En México, regalar flores amarillas se ha convertido en una tendencia cada vez más fuerte con la llegada de la primavera, una costumbre que combina el significado tradicional de estas flores con el impacto de la cultura popular. Históricamente, el color amarillo en la floricultura mexicana ha estado ligado a la alegría, la prosperidad y la energía renovadora, cualidades que coinciden perfectamente con la idea de la primavera como época de renacimiento y cambio. Sin embargo, en los últimos años, esta práctica ha cobrado una nueva dimensión gracias a la difusión de la serie argentina Floricienta, emitida originalmente en la década de 2000 y que sigue ganando seguidores a través de plataformas de streaming.

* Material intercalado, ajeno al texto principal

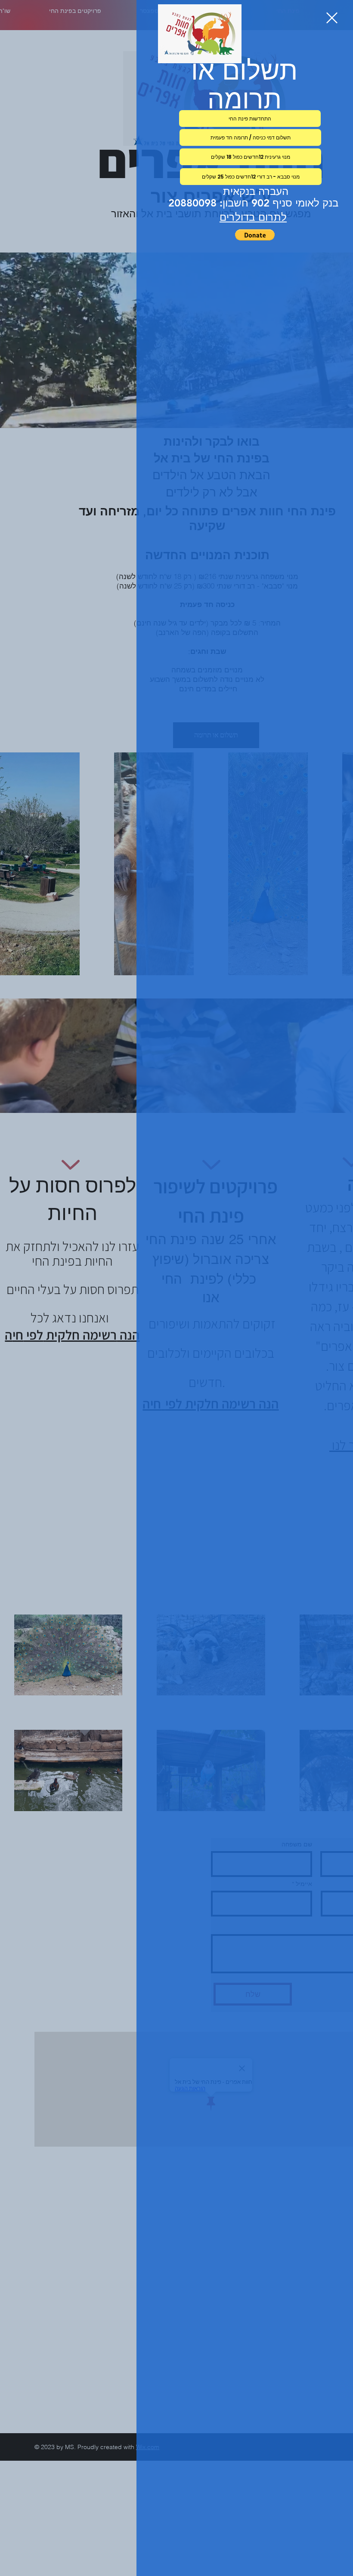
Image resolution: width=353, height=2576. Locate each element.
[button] (332, 18)
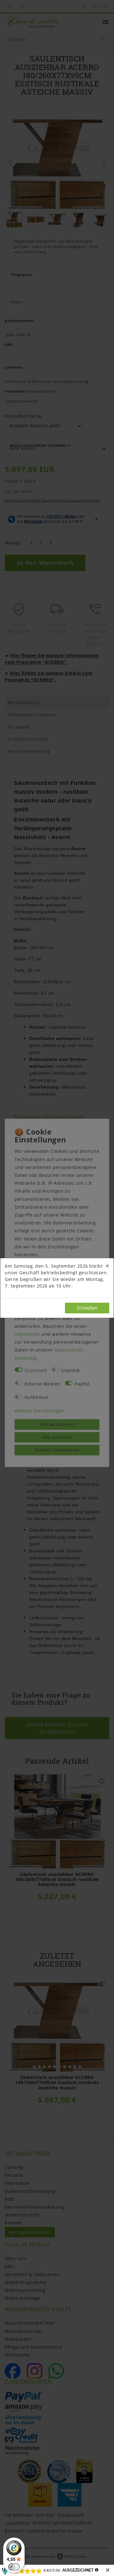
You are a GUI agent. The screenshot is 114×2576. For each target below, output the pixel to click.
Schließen (87, 1308)
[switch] (14, 2566)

En la trama, las flores amarillas son un elemento central que representa el amor incondicional, la esperanza y el deseo de compartir felicidad, convirtiéndose en un símbolo que los espectadores adoptaron y trasladaron a su propia realidad.

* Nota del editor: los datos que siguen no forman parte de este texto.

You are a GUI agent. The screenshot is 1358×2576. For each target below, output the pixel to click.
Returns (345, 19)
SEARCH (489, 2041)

La influencia de la producción televisiva ha sido tal que ha modificado los hábitos de consumo y las tradiciones sociales en gran parte del país. Cada año, a medida que se acerca el 21 de marzo, fecha en la que comienza la estación, florerías de todo el territorio nacional registran un aumento considerable en la demanda de girasoles, rosas amarillas, tulipanes y margaritas de este color. Comerciantes señalan que, aunque antes se solicitaban principalmente para celebraciones como el Día de la Madre o eventos empresariales, ahora la mayoría de los clientes piden estas flores con la referencia explícita a Floricienta, buscando regalarlas a parejas, amigos o familiares como una forma de expresar cariño y buenos deseos. Esta fusión entre la ficción y la realidad ha creado un nuevo ritual que trasciende generaciones, uniendo a quienes vieron la serie en su estreno original con las nuevas audiencias que la descubren actualmente.

A pesar de tener un origen que mezcla la simbología estacional con la narrativa televisiva, regalar flores amarillas en México ha logrado consolidarse como una expresión cultural propia, adaptada a los sentimientos y formas de relacionarse de la sociedad mexicana. Expertos en cultura popular explican que este fenómeno es un ejemplo de cómo las tradiciones no son estáticas, sino que se construyen y transforman con el paso del tiempo, absorbiendo influencias externas y dándoles un significado local. Hoy en día, el gesto no solo se limita al ámbito afectivo, sino que también se ha vuelto un tema viral en redes sociales, donde se comparten fotografías, mensajes y anécdotas, reforzando su presencia en la vida cotidiana. Así, las flores amarillas se han convertido en un puente que conecta la naturaleza con la ficción, y lo internacional con lo nacional, demostrando la capacidad de la cultura para crear nuevos lenguajes de afecto.